Inside Rob’s house it’s a bachelor pad jumble with dogs, a drum set in a back room (Rob’s also a musician and plays well for a local band, The Supertones), tables strewn with anything and everything, and most of the sorts of things you might expect to see in a house owned by someone who years ago bailed out on the rat race and decided to go on permanent leave to Puerto Rico for surfing, relaxation, and just general getting away from people and things that seek to order his life around for him. He is a Good Person.

Things around here are just nice, I guess. That’s really about all you can say about it. No pretensions whatsoever. All of the phony gloss you see on things back in the States just didn’t seem to make it down here.

I’ve heard more than my share from people who complain about this lack of polish in Puerto Rico, and the more I think about it, the more I pity the superficial fools who spout such nonsense.

We don’t need to shine things up to suit your bogus expectations, bucko. We’re happy just the way we are and certainly will never look to your kind for any sort of guidance at all, despite your own self-assured belief that it’s you who’s right and all others who are wrong. We are here to live, not to put on airs.

Furthermore, the rough edges on things are doing a bang up job of repelling those who set themselves up as final arbiter of what looks right and what looks wrong.

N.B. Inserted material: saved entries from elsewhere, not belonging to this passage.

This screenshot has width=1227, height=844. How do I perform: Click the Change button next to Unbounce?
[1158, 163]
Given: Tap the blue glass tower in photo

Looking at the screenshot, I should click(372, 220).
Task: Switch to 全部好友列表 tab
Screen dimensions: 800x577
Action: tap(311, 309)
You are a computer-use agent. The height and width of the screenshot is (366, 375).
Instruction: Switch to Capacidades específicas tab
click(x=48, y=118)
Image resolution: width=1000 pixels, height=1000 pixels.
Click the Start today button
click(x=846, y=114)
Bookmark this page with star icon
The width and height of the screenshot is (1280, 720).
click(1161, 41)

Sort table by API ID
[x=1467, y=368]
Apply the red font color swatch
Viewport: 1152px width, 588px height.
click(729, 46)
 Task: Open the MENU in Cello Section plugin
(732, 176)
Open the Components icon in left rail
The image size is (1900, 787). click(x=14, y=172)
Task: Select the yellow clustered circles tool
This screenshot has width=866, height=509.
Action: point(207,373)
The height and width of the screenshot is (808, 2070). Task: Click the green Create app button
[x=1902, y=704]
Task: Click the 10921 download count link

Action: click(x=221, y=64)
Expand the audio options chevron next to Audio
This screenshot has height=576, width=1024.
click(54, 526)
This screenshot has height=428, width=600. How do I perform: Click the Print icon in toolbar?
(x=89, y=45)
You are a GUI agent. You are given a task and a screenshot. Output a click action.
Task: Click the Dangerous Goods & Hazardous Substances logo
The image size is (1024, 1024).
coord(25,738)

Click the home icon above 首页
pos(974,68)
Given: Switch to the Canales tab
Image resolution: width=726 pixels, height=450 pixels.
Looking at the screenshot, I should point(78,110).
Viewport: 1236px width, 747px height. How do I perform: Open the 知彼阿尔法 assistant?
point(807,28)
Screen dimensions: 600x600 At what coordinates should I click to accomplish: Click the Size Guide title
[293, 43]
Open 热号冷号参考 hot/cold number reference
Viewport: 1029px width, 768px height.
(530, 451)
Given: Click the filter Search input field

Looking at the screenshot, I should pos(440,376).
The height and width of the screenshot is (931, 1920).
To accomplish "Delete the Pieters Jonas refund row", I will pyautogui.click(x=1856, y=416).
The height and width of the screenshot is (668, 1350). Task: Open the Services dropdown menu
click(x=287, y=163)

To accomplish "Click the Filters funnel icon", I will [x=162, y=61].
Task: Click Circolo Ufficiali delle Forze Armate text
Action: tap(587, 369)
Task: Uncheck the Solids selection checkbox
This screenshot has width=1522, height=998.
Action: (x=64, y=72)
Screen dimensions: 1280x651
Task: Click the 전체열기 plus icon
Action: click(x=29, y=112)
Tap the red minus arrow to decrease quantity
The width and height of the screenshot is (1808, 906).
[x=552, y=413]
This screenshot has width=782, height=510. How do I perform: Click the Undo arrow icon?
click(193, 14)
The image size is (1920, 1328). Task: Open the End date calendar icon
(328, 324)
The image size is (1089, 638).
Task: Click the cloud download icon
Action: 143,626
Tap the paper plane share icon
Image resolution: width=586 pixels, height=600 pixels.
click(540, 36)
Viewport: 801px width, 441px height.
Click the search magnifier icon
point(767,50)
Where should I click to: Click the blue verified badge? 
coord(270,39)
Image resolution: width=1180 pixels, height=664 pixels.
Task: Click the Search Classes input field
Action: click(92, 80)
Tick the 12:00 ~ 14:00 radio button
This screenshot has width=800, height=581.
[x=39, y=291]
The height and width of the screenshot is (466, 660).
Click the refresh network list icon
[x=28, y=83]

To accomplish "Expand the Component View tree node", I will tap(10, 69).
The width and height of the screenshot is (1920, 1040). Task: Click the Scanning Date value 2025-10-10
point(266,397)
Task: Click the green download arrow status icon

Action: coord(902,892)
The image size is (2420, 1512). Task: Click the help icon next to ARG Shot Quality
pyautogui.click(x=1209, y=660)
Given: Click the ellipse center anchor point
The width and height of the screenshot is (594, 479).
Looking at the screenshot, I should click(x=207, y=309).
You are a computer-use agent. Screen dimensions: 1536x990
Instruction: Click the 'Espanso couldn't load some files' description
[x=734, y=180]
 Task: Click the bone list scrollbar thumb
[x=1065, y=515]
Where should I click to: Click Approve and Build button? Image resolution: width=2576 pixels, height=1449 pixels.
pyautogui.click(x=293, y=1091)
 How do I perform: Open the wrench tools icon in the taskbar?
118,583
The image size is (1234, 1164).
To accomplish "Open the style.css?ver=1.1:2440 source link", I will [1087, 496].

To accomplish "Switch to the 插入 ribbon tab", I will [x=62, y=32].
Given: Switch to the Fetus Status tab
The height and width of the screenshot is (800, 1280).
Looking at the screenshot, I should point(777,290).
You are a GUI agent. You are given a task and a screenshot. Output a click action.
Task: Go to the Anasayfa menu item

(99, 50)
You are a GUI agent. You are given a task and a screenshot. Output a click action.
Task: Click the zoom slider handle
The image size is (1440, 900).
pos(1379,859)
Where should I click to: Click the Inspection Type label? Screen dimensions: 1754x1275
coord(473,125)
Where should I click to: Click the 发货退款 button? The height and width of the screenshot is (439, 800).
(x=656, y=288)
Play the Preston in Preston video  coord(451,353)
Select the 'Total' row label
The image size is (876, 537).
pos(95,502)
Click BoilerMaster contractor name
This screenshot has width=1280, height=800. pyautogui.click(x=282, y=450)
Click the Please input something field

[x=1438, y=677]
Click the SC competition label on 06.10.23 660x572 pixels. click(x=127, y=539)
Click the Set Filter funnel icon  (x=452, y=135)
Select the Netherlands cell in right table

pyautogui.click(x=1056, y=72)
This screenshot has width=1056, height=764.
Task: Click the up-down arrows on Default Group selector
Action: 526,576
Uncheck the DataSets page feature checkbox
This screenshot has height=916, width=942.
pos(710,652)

Those fuckwits autoselect themselves right out of the picture every time, and as a result, the picture remains pleasant, livable, and tension-free. No liver-spotted fat guys in golf carts anywhere to be seen. Neither can you find the loathsome women that always seem to be attached to those jackoffs. All in all, a most pleasant arrangement.

Too bad this doesn’t work in Cocoa Beach. Before it’s over, rely on the jackoffs and their loathsome women to completely take the place over. Maybe we should start setting fire to their two story designer homes?

Down at the foot of the hill, there’s a bar right next to where you park to go surf Maria’s. The Calypso is a bit of a funky, touristy-looking place, but it’s not so overdone that you’d think Disney had a hand in its layout or design. And, with a parking area that’s mostly dirt with an occasional horse tied to a tree, there’s only so much pretension that you can get away with in the first place. Me, being me, and Lisa, being Lisa, neither of us ever set foot inside the place. We’d both prefer a quite evening together to any contrived environment that a saloon keeper might concoct. Let the revelers revel. The later they stay up, and the more intoxicants they ingest, the less likely we’ll be to see them in the waves next morning. Fine with me all the way around.

Ok then, enough of that kind of crap for now. I can only hope that it’s been of the least use and that you’re beginning to get the picture. There’s waves in the ocean and we’re going to be riding them in the morning.